They played like it on Saturday in a convincing 6-0 win over the Czech Republic in their World Cup debut.

This game was never really close from the start as Canada ended the game with a commanding edge on the shot chart (50-27) controlled the pace of the game, and spent most of the night in the Czech Republic end of the ice creating chance after chance and getting goals from six different players -- Sidney Crosby, Brad Marchand, Patrice Bergeron, Joe Thornton, Jonathan Toews and Alex Pietrangelo.

Crosby opened the scoring midway through the first period when he banked a shot in off the back of Czech Republic goaltender Michal Neuvirth. The Czech Republic challenged the goal because they felt Steven Stamkos’ stick had impeded Neuvirth’s ability to slide across his goal crease and make the save, but the replay officials upheld the call on the ice.

Eight minutes later Marchand gave Canada a 2-0 lead when he deflected a Brent Burns one-timer from the blue line past Neuvirth following a clean offensive zone faceoff win by Crosby.

Canada pretty much put the game away just two minutes later when Patrice Bergeron scored a buzzer beating goal.

When Canada won Gold at the 2014 Olympics it did so by carrying the play but not really winning in dominant fashion on the scoreboard, winning a lot of tight, low-scoring games.

The scores of those games did not fully indicate the level of dominance on display. On Saturday, the score matched it.

When looking at the talent on these two rosters this was probably going to be one of the more lopsided matchups in the tournament. The Czech Republic roster was already one of the weakest ones in the tournament and had several key players back out of the tournament due to injury in the days and weeks leading up to it. Canada, meanwhile, had a roster that is so deep that even after losing Tyler Seguin and Jamie Benn (two of the top scorers in the NHL right now) to injury they still had a roster that was so good that Claude Giroux (the NHL’s top scorer since the 2011-12 season) had to watch Saturday’s game from the press box.

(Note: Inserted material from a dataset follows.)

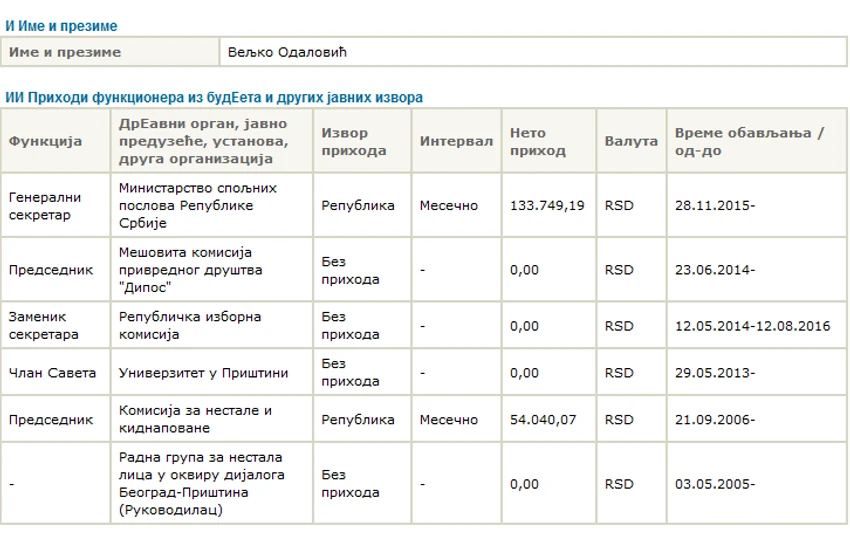Select the Генерални секретар cell
This screenshot has height=535, width=850.
(x=56, y=205)
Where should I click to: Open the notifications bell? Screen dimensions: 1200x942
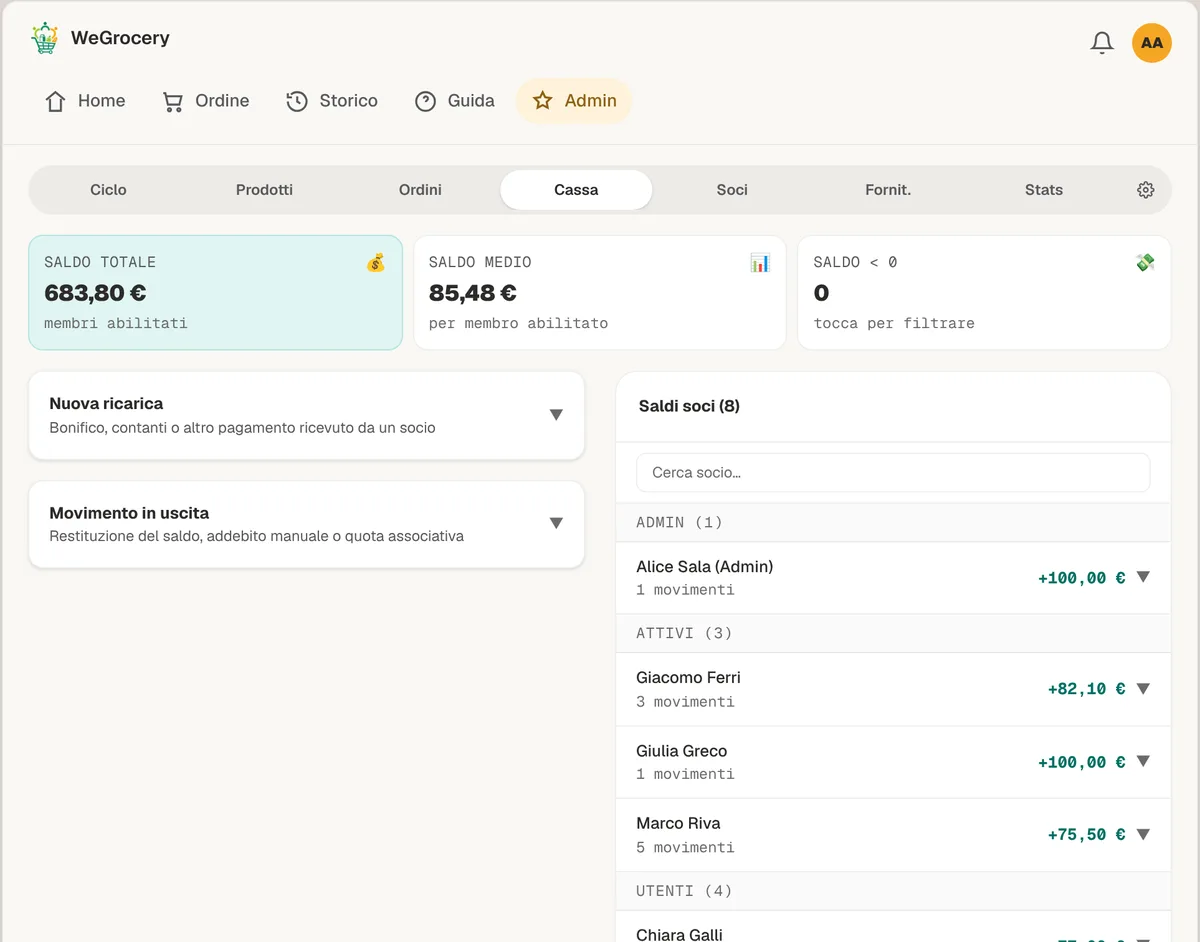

While Canada’s offensive stars were filling the net, Carey Price stopped all 27 shots he faced in net.

After missing almost all of the 2015-16 season due to injury, he is already starting to look like the goalie that dominated the NHL in 2014-15 when he won pretty much every major individual award that he could. That is great news not only for Canada, but also his NHL team, the Montreal Canadiens. On the International stage he now has three consecutive shutouts for Canada dating back to the 2014 Olympics. The last goal he surrendered came in the quarterfinals of the 2014 Olympics when he allowed one goal against Latvia. Since then he has shut out the United States, Sweden and now the Czech Republic.

Including that Olympic performance, Canada has allowed just three goals in its past seven best-on-best tournament games with NHL players.

Canada returns to action on Tuesday when it takes on a United States that is coming off of a rough performance on Saturday.

The Czech Republic plays Team Europe, who were 3-0 winners over the United States.